I might well be missing something here, but:

Consider $S = \mathbb{P}^2$ and $E$ the tangent bundle to $\mathbb{P}^2$. Set $G = GL(E)$. If $T$ is a maximal torus of $G$ then,for every point $x \in \mathbb{P}^2$, we have a maximal torus $T_x$. The eigenspaces of $T_x$ form two points in $\mathbb{P}(E)$; let $\Lambda \subset \mathbb{P}(E)$ be the set of eigenspaces of the maximal torii. Then $\Lambda \to \mathbb{P}^2$ is a double cover. Since $\mathbb{P}^2$ is simply connected, $\Lambda$ has two connected components. Let $L_1$ and $L_2$ be the sub-line bundles of $E$ spanned by these components.
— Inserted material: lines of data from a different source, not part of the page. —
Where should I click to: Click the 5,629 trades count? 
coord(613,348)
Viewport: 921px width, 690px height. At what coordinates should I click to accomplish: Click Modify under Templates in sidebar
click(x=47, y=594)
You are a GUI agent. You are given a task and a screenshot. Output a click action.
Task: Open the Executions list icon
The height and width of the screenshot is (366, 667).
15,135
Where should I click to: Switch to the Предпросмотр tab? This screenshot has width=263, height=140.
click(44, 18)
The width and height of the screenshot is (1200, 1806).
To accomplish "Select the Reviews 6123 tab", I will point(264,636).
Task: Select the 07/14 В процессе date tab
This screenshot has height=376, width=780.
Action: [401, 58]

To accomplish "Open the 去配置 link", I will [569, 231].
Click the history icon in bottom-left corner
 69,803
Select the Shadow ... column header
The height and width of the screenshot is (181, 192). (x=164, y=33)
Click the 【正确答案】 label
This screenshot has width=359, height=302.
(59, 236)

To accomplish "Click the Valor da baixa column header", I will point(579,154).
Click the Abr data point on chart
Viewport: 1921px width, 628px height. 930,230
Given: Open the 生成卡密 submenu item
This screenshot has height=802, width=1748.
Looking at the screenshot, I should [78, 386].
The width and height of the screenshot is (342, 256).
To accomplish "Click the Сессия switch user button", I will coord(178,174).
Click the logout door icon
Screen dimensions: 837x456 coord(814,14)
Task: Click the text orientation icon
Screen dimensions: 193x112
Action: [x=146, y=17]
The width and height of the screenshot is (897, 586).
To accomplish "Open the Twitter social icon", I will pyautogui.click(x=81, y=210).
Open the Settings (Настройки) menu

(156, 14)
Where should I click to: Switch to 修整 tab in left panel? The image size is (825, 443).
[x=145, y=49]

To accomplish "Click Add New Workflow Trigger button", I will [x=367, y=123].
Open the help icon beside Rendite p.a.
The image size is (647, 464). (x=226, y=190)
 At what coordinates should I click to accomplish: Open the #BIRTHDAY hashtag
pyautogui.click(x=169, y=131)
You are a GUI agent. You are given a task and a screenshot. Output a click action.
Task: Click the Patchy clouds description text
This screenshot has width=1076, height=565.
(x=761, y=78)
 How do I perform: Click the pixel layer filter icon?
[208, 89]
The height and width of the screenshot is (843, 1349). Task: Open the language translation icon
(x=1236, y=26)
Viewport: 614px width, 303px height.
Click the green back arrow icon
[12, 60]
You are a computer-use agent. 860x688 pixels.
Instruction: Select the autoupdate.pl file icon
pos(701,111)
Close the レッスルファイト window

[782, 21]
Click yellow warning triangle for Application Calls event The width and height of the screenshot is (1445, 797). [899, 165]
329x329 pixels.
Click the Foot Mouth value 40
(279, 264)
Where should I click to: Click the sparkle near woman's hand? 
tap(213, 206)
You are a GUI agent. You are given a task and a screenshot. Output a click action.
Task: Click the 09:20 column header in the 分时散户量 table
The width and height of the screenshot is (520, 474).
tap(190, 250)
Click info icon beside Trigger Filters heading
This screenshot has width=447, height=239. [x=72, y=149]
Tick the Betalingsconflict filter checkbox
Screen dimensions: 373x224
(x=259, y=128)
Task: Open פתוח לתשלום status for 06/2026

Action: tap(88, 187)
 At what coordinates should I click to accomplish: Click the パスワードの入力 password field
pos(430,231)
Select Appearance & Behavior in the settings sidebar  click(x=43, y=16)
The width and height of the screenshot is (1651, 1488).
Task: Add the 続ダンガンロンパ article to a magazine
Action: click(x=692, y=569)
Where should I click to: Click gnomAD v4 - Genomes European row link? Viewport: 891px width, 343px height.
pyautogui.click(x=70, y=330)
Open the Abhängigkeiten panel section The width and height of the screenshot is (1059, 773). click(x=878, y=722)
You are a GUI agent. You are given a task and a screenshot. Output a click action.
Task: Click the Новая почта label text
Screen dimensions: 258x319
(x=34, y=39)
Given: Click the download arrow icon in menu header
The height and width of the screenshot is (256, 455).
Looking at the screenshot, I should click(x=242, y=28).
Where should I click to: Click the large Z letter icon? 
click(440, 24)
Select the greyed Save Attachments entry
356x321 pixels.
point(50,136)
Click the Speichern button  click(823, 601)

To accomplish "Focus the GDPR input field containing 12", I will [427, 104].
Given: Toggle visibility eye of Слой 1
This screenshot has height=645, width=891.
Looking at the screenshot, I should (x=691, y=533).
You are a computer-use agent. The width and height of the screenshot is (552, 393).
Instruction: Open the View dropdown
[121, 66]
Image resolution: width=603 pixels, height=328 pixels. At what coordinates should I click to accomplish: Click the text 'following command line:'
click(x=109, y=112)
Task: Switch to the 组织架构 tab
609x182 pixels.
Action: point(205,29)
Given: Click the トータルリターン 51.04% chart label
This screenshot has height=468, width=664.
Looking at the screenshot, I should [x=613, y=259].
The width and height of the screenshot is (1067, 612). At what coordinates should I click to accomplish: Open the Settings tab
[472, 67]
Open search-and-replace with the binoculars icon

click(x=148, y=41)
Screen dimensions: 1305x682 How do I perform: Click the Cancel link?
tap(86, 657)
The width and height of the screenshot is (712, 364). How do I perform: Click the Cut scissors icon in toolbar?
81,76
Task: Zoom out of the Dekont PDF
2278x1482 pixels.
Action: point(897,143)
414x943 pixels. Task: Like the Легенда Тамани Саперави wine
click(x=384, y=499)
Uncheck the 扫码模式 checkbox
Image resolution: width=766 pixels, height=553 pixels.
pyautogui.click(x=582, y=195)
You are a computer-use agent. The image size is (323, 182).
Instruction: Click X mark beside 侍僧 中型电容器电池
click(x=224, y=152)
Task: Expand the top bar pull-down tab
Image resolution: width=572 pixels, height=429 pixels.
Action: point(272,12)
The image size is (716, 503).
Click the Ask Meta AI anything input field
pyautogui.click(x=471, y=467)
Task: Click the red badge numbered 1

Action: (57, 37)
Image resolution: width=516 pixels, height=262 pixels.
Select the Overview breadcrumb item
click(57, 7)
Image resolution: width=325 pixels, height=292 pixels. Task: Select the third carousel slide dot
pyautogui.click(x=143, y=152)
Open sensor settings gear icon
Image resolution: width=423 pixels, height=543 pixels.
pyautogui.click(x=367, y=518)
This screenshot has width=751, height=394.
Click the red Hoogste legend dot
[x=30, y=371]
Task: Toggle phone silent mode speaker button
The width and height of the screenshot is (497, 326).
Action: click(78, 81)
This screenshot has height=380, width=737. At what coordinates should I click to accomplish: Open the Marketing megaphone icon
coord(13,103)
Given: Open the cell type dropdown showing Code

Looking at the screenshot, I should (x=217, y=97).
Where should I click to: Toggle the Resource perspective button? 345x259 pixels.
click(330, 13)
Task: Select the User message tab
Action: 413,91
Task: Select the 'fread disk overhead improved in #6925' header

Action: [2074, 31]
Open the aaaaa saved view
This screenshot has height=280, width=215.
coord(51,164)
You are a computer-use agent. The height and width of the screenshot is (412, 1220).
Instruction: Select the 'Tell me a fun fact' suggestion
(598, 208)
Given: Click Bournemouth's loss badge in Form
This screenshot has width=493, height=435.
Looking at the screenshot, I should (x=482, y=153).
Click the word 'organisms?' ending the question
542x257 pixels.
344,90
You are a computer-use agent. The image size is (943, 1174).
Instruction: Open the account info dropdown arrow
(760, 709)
Then $E = L_1 \oplus L_2$. But a standard computation with Chern classes shows that $E$ is not the direct sum of two line bundles.

Of course, this example is neither affine nor has vanishing Pic, as you last paragraph requests.

I now have an regular affine example with vanishing Pic. Take $X = \{ (a,b,c,x,y,z) : ax+by+cz=1 \} \subset \mathbb{C}^6$. I first note that $X$ is simply connected: Projection onto the $(x,y,z)$ plane reveals $X$ to be a rank $2$ affine bundle over $\mathbb{C}^3 \setminus \{ 0 \}$, so $X$ is homotopy equivalent to $\mathbb{C}^3 \setminus 0$, or to $S^5$.

In this answer, Steve Lansberg shows that $\mathcal{O}(X)$ is a UFD, so all line bundles on $X$ are trivial, but that $X$ possesses a nontrivial vector bundle $E$ of rank $2$. As in the previous answer, if $GL(E)$ had a maximal torus, the eigenspaces of that torus would give a double cover of $X$. Since $X$ is simply connected, that double cover is trivial and the torus is split. Then $E = L_1 \oplus L_2$. Since $L_1$ and $L_2$ are line bundles on $X$, they are trivial, but then $E$ is trivial, a contradiction.